Dzhagaryan a écarté la menace de sanctions américaines et a déclaré que Moscou examinerait toute demande d’armes de la part de l’Iran après le 18 octobre.

« Comme vous le savez, nous avons fourni à l’Iran des S-300. La Russie n’a aucun problème à livrer des S-400 à l’Iran et elle n’avait aucun problème avant non plus », a-t-il déclaré.

Dzhagaryan faisait référence à la livraison du S-300 à l’Iran suite à la signature de l’accord de 2015 entre Téhéran et les puissances mondiales qui imposait des restrictions au programme nucléaire iranien en échange d’un allègement des sanctions. En 2010, la Russie avait gelé un accord visant à fournir le système à l’Iran, liant cette décision aux sanctions onusiennes sur le programme nucléaire de Téhéran.

Israël a tenté sans succès de bloquer la vente à l’Iran du système S-300, qui, selon les analystes, pourrait empêcher une éventuelle frappe israélienne sur les installations nucléaires de Téhéran. L’État hébreu s’opposerait probablement à la fourniture du S-400 à l’Iran.

Systèmes russes de missiles de défense aérienne à longue portée S-400 déployés sur la base aérienne de Hemeimeem en Syrie, le 16 décembre 2015. (Vadim Savitsky/Service de presse du ministère russe de la Défense via AP)

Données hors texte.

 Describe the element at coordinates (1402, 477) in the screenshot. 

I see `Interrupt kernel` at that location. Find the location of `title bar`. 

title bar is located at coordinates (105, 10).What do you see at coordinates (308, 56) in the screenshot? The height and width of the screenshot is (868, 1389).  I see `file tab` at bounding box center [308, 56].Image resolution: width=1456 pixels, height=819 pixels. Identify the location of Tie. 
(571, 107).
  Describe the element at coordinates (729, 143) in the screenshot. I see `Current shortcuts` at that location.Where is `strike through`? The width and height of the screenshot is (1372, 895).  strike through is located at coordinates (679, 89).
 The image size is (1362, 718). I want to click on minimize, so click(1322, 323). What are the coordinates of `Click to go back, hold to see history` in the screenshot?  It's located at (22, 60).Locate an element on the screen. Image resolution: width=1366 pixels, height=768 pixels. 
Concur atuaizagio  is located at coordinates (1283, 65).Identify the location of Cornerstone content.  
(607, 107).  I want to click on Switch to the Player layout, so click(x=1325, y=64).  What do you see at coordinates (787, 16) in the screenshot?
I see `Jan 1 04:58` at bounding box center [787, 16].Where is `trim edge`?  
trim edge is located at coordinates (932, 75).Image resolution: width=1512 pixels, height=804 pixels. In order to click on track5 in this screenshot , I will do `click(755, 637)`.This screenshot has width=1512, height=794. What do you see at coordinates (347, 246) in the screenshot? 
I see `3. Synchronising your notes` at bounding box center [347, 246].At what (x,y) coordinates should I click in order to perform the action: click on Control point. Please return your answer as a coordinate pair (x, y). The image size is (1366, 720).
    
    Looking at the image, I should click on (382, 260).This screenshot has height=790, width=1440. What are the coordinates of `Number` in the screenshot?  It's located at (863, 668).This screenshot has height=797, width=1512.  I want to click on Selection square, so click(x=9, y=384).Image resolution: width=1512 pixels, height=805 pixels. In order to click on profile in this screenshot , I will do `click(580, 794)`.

La Russie a déployé le S-400 en 2015 en Syrie, où, avec l’Iran, elle combat au nom du régime d’al-Assad contre les opposants rebelles.

Le déploiement du système, suffisamment puissant pour suivre la grande majorité de l’espace aérien israélien, a miné la supériorité aérienne d’Israël en Syrie, où le pays a effectué des centaines de frappes sur des cibles liées à l’Iran et au groupe terroriste libanais du Hezbollah.

« En outre, les deux hommes ont discuté de la coopération entre les pays dans la lutte contre le coronavirus », a déclaré le bureau de Netanyahu.

Netanyahu a déclaré qu’il était en pourparlers avec la Russie et les États-Unis pour acquérir des tests rapides de COVID-19, selon le radiodiffuseur public Kan. Jérusalem a vanté le test rapide comme un élément clé pour réduire les niveaux d’infection en confinant les porteurs de la maladie.

Netanyahu a souhaité un bon anniversaire à Poutine, selon le communiqué. Poutine a eu 68 ans ce mercredi.

Il n’y a pas eu de déclaration immédiate du Kremlin.